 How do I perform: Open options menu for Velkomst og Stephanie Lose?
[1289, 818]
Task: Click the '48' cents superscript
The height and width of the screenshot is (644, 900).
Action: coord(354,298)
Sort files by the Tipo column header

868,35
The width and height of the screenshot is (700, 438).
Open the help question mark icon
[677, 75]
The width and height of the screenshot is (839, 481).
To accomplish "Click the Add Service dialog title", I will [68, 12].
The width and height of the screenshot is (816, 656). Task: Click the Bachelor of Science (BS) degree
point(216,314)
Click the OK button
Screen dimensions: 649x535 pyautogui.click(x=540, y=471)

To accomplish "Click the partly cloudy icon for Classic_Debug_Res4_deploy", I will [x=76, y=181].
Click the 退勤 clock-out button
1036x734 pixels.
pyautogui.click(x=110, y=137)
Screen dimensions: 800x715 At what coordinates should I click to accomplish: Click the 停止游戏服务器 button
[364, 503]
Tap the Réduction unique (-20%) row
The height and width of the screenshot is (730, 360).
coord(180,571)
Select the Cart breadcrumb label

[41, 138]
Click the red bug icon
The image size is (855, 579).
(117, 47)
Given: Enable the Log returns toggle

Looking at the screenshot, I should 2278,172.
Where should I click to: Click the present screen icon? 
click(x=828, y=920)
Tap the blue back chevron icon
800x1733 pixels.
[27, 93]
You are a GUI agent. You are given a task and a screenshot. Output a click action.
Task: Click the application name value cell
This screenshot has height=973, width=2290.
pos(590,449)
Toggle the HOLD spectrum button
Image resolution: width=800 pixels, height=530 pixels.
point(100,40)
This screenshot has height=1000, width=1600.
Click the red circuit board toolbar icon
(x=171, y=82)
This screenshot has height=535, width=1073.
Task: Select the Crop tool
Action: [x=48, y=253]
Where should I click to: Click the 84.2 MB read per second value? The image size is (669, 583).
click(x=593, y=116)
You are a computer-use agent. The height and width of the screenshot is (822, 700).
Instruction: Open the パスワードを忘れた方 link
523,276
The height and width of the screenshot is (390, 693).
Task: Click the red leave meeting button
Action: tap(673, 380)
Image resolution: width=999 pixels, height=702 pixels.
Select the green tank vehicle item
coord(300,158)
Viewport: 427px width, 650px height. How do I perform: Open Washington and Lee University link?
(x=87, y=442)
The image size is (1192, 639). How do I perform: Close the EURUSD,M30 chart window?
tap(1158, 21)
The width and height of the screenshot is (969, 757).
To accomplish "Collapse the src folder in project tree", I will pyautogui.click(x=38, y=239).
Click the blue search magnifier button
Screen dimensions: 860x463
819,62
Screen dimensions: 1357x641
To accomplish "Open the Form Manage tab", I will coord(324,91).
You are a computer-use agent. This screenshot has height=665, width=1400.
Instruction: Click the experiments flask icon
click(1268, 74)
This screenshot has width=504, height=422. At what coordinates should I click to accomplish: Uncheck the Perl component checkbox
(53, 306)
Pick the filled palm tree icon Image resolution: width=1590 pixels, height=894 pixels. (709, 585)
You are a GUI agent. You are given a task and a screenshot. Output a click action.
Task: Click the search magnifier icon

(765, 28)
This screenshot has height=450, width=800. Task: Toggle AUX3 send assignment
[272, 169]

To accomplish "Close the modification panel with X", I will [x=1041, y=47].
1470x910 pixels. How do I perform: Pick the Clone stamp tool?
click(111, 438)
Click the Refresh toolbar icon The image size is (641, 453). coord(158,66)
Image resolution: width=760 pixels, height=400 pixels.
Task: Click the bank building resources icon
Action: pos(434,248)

────────────────────

* [Work required] Every entry must be duplicated exactly as it was written.

* [Response to this task]
 How do I perform: Open options menu for Velkomst og Stephanie Lose?
[1289, 818]
Task: Click the '48' cents superscript
The height and width of the screenshot is (644, 900).
Action: coord(354,298)
Sort files by the Tipo column header

868,35
The width and height of the screenshot is (700, 438).
Open the help question mark icon
[677, 75]
The width and height of the screenshot is (839, 481).
To accomplish "Click the Add Service dialog title", I will [68, 12].
The width and height of the screenshot is (816, 656). Task: Click the Bachelor of Science (BS) degree
point(216,314)
Click the OK button
Screen dimensions: 649x535 pyautogui.click(x=540, y=471)

To accomplish "Click the partly cloudy icon for Classic_Debug_Res4_deploy", I will [x=76, y=181].
Click the 退勤 clock-out button
1036x734 pixels.
pyautogui.click(x=110, y=137)
Screen dimensions: 800x715 At what coordinates should I click to accomplish: Click the 停止游戏服务器 button
[364, 503]
Tap the Réduction unique (-20%) row
The height and width of the screenshot is (730, 360).
coord(180,571)
Select the Cart breadcrumb label

[41, 138]
Click the red bug icon
The image size is (855, 579).
(117, 47)
Given: Enable the Log returns toggle

Looking at the screenshot, I should 2278,172.
Where should I click to: Click the present screen icon? 
click(x=828, y=920)
Tap the blue back chevron icon
800x1733 pixels.
[27, 93]
You are a GUI agent. You are given a task and a screenshot. Output a click action.
Task: Click the application name value cell
This screenshot has height=973, width=2290.
pos(590,449)
Toggle the HOLD spectrum button
Image resolution: width=800 pixels, height=530 pixels.
point(100,40)
This screenshot has height=1000, width=1600.
Click the red circuit board toolbar icon
(x=171, y=82)
This screenshot has height=535, width=1073.
Task: Select the Crop tool
Action: [x=48, y=253]
Where should I click to: Click the 84.2 MB read per second value? The image size is (669, 583).
click(x=593, y=116)
You are a computer-use agent. The height and width of the screenshot is (822, 700).
Instruction: Open the パスワードを忘れた方 link
523,276
The height and width of the screenshot is (390, 693).
Task: Click the red leave meeting button
Action: tap(673, 380)
Image resolution: width=999 pixels, height=702 pixels.
Select the green tank vehicle item
coord(300,158)
Viewport: 427px width, 650px height. How do I perform: Open Washington and Lee University link?
(x=87, y=442)
The image size is (1192, 639). How do I perform: Close the EURUSD,M30 chart window?
tap(1158, 21)
The width and height of the screenshot is (969, 757).
To accomplish "Collapse the src folder in project tree", I will pyautogui.click(x=38, y=239).
Click the blue search magnifier button
Screen dimensions: 860x463
819,62
Screen dimensions: 1357x641
To accomplish "Open the Form Manage tab", I will coord(324,91).
You are a computer-use agent. This screenshot has height=665, width=1400.
Instruction: Click the experiments flask icon
click(1268, 74)
This screenshot has width=504, height=422. At what coordinates should I click to accomplish: Uncheck the Perl component checkbox
(53, 306)
Pick the filled palm tree icon Image resolution: width=1590 pixels, height=894 pixels. (709, 585)
You are a GUI agent. You are given a task and a screenshot. Output a click action.
Task: Click the search magnifier icon

(765, 28)
This screenshot has height=450, width=800. Task: Toggle AUX3 send assignment
[272, 169]

To accomplish "Close the modification panel with X", I will [x=1041, y=47].
1470x910 pixels. How do I perform: Pick the Clone stamp tool?
click(111, 438)
Click the Refresh toolbar icon The image size is (641, 453). coord(158,66)
Image resolution: width=760 pixels, height=400 pixels.
Task: Click the bank building resources icon
Action: pos(434,248)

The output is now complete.